Mr Marshall said he was "grateful" that his infection had been detected in Sydney and avoided what he called the worst-case scenario of bringing it back to rural NSW.
"I'm just incredibly grateful and, in a weird way, am counting my lucky stars. I don't think I would have been able to forgive myself if that scenario had played out," he said.
The MP spent his entire nearly three weeks in quarantine in a Sydney hotel.
He was released at about 7am on Friday after being ruled no longer infectious by health authorities.
Mr Marshall, who is in his mid-30s, told the Leader the Delta strain had "knocked me flat in a way I was not prepared for, way worse than a bad flu. It is not to be taken lightly".

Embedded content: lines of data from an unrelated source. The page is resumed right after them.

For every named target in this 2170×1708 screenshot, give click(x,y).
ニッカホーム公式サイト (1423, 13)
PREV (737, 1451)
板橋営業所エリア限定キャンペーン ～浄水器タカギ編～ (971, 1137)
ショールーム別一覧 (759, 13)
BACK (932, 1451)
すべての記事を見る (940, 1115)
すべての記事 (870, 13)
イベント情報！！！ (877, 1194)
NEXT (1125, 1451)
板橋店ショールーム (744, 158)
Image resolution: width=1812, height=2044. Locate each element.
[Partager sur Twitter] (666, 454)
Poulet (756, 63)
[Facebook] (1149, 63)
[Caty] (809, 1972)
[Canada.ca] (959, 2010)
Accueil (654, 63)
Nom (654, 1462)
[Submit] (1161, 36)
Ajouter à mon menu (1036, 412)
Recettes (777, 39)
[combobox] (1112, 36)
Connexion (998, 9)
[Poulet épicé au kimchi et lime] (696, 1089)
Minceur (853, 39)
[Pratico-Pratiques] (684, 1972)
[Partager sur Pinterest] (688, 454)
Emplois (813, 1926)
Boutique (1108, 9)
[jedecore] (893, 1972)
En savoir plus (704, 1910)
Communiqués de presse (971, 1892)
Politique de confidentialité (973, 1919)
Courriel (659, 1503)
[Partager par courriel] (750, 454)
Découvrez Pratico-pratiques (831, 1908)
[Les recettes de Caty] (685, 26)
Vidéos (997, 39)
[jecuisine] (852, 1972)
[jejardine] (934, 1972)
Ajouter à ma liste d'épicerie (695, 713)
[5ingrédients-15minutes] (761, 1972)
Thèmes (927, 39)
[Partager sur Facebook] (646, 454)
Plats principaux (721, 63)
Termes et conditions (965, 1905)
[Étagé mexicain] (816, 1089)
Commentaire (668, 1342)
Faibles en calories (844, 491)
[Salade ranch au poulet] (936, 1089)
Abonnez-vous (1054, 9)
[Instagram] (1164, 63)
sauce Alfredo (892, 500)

"I kept working throughout. It was quite difficult for four or five days where I was sort of bed-ridden and really even struggled to prop myself up in bed, but I had my phone with me, my ipad, laptop, so it was all sort of doable," he said.
"If you're fortunate enough to be eligible for a vaccine, bloody well go and get a jab in the arm. I wish I was eligible, because I would want to get vaccinated as soon as I could.
"Vaccination equals freedom."
Mr Marshall drove back from Sydney on Friday.